One striking consequence of the legislative elections is the shrinkage of the French left as a whole, which now holds just 72 of parliamentary 577 seats. It remains, as ever, deeply divided between three parliamentary groups: the PS, Mélenchon’s La France insoumise, and the Communists. In the absence of forceful opposition, Macron’s hand is strengthened. Furthermore, France’s new President faces a political economic environment his predecessor could only have dreamt of. After five long years of tough conditions in the Eurozone, economic growth is returning to France and unemployment is falling. In addition, it appears that Macron will benefit from improved relations with Germany. Though he is largely pushing the same proposals for Europe as Hollande, such as a Eurozone finance minister and a shared budget, in the context of Brexit and the threat of a Le Pen victory, Macron’s win on a pro-EU platform has given EU leaders a sense of optimism tinged with a recognition that change is needed.

The next five years will not be plain sailing for Macron, however. Programmatically, his first governing efforts face the familiar challenge of enacting fiscal retrenchment to meet the 3% deficit target whilst seeking to honour his campaign commitments, including property and wealth tax reduction pledges. Public sector efficiency saving are the mooted means to square that circle – but we’ve heard that before. Flagship plans to reform and flexibilise French labour law, to be fast-tracked through the legislative process by ‘ordinance’ rather than normal parliamentary bills this summer, remain controversial and unpopular with social partners, unions and what’s left of the parliamentary opposition. Presentationally, within weeks of coming to power, Macron has already tasted political controversy with the resignation of several government ministers. Most symbolically, after seeking to implement reforms to ‘re-moralise’ public and political life, Macron’s coalition partner at the head of MoDem, François Bayrou, was forced to step down from his ministerial post after accusations surfaced suggesting that MoDem had misused European Parliament funds for party business. Furthermore, despite its dominance over parliament for the next five years, the future of LRM is far from certain. It must be remembered that, despite its current dominance in parliament, in the context of record abstention levels, LRM obtained a historic low for a new majority, with just 32.3% of the vote (7.3m votes) in the first-round of the legislative elections. In comparison, Les Républicains lost the 2012 legislative elections to the PS while claiming 34.6% of the first-round vote (9m votes).

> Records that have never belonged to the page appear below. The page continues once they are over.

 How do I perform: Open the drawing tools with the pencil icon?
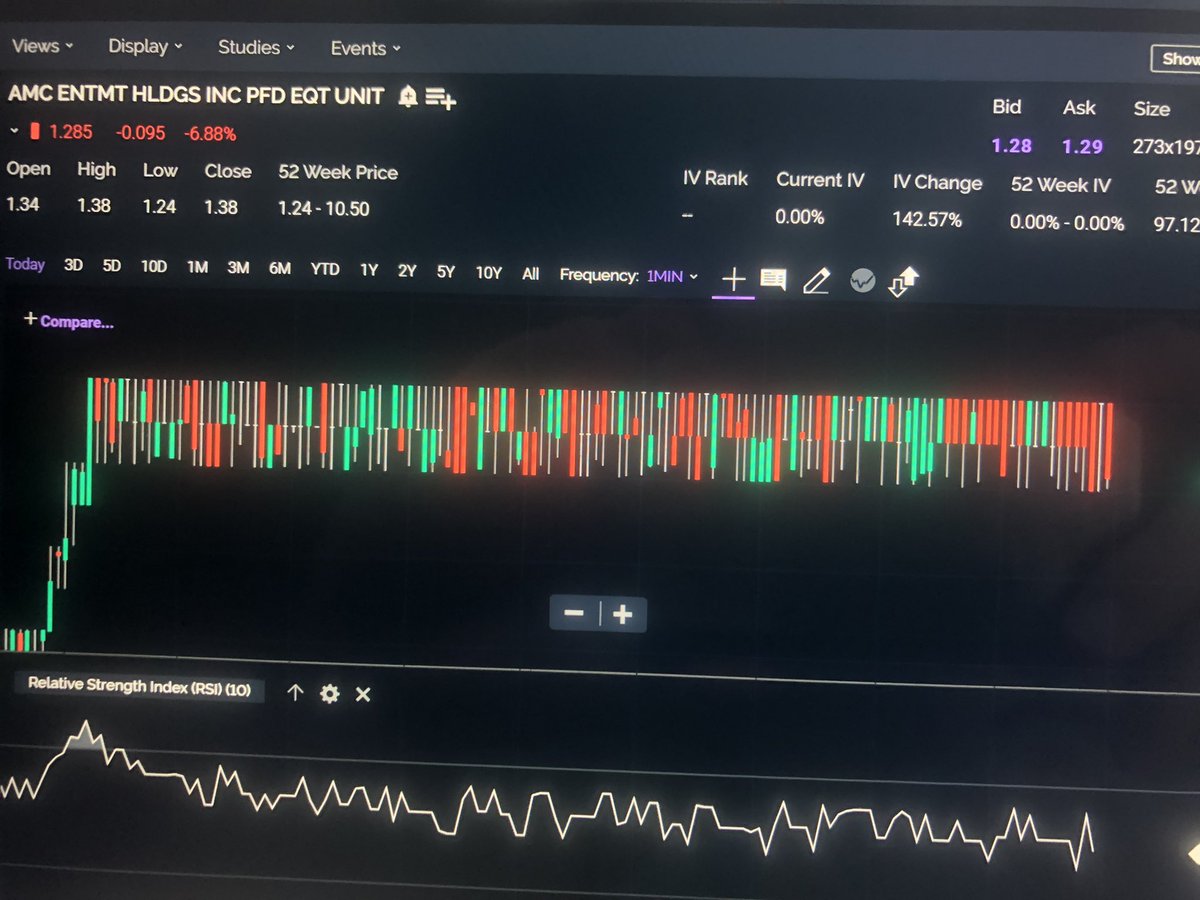click(817, 281)
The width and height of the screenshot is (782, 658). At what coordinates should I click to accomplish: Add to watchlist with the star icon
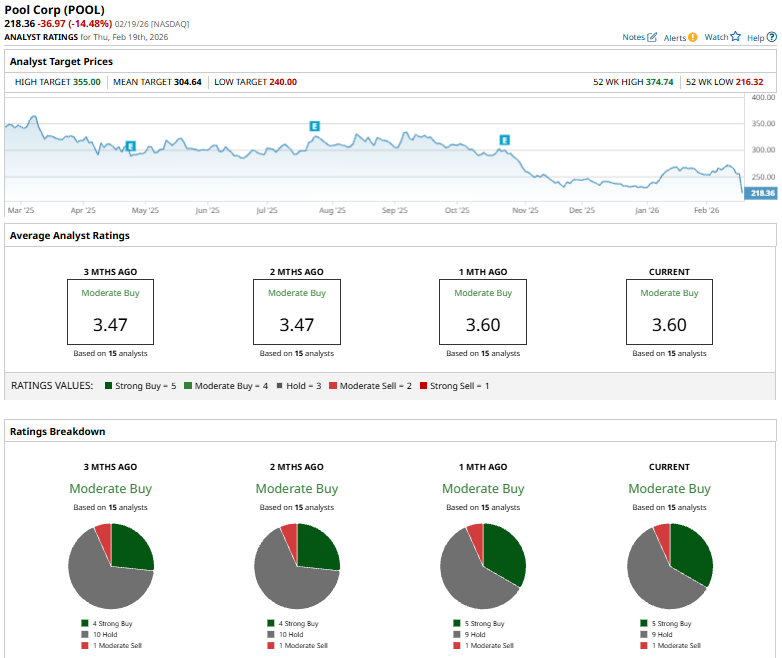tap(735, 37)
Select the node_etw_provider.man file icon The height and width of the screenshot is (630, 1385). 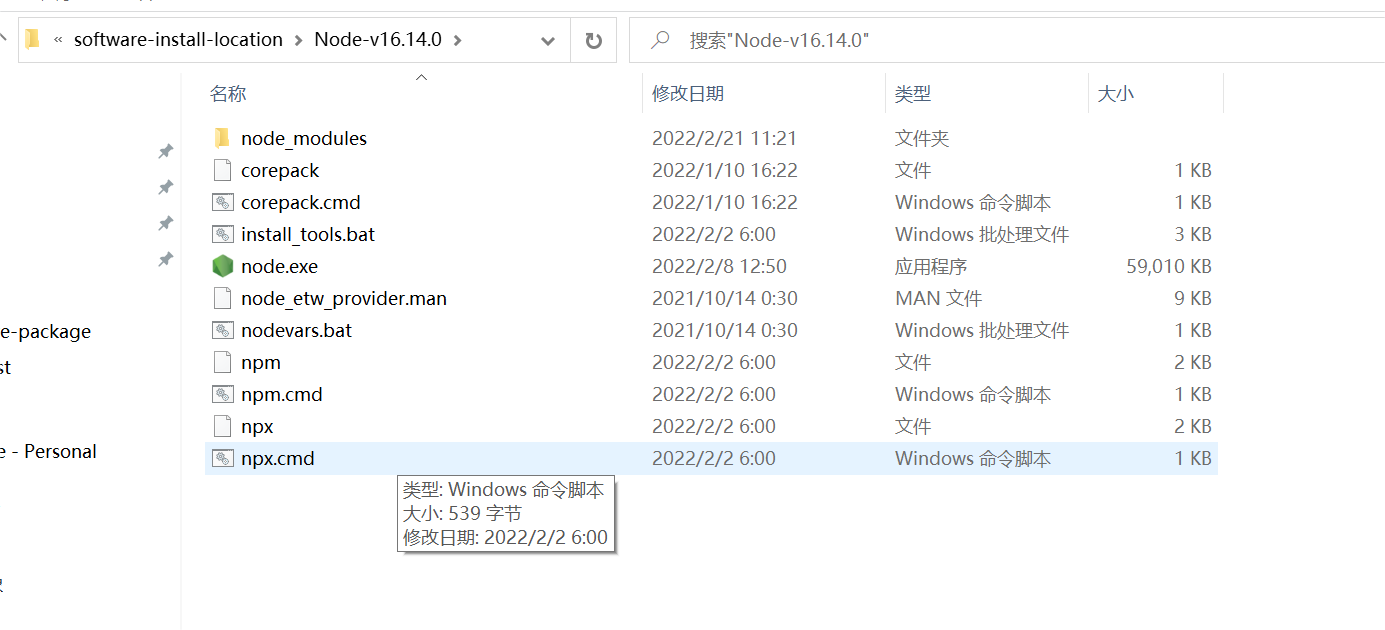point(222,298)
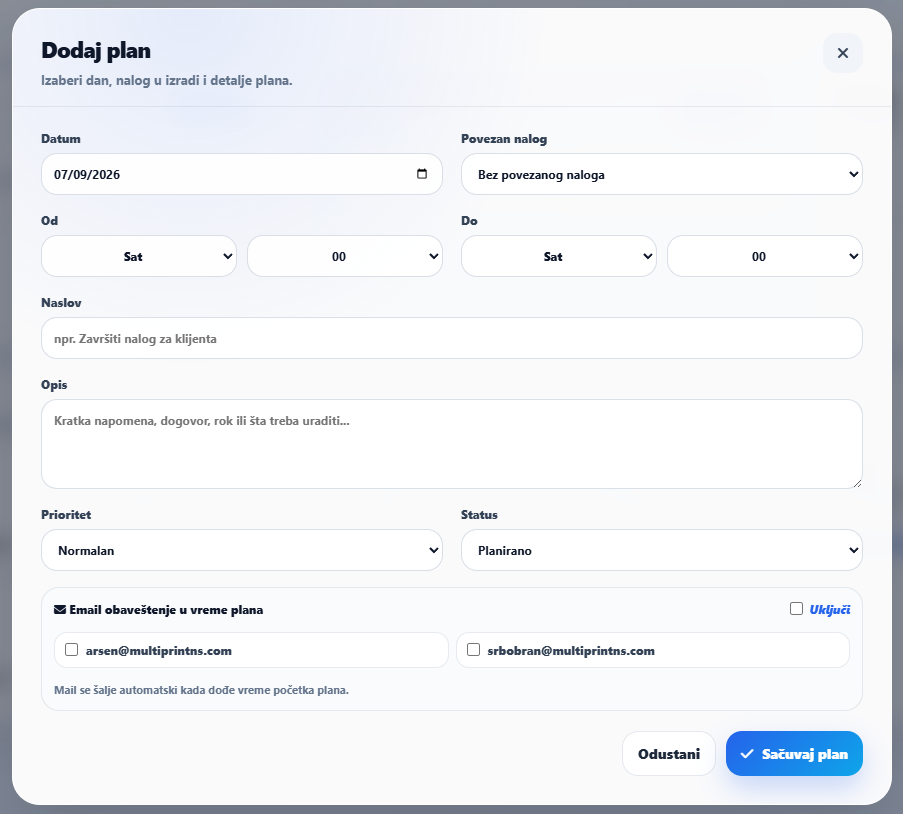Viewport: 903px width, 814px height.
Task: Focus the Opis description textarea
Action: tap(452, 444)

Macron’s movement has changed the political landscape, but it doesn’t yet have deep roots in French political life. Its position remains vulnerable in the face of resurgent competition from both its left and right. The stakes are also incredibly high. There is a sense amongst insiders that this is the last chance for the forces of moderation in France to deliver meaningful reform. Should Macron’s presidency fail to live up to expectations, it will only boost the chances of a far-right victory in 2022. An electoral challenge from the Left looks less likely.  Mélenchon has a soap box in the form of his own parliamentary group, whilst the limits of French Communist ambition mean they are buoyant after winning 10 seats, but the French left’s fissiparous tendencies suggest internal struggle and division, rather than cohesion and revival are the more likely outcome. Hamon has now also quit the PS and formed his own political movement ‘beyond party politics’, yet it looks unlikely to transform the landscape. Whilst a rump of the PS may well limp through the next five years, the party’s position within any new configuration of the French left remains extremely unclear.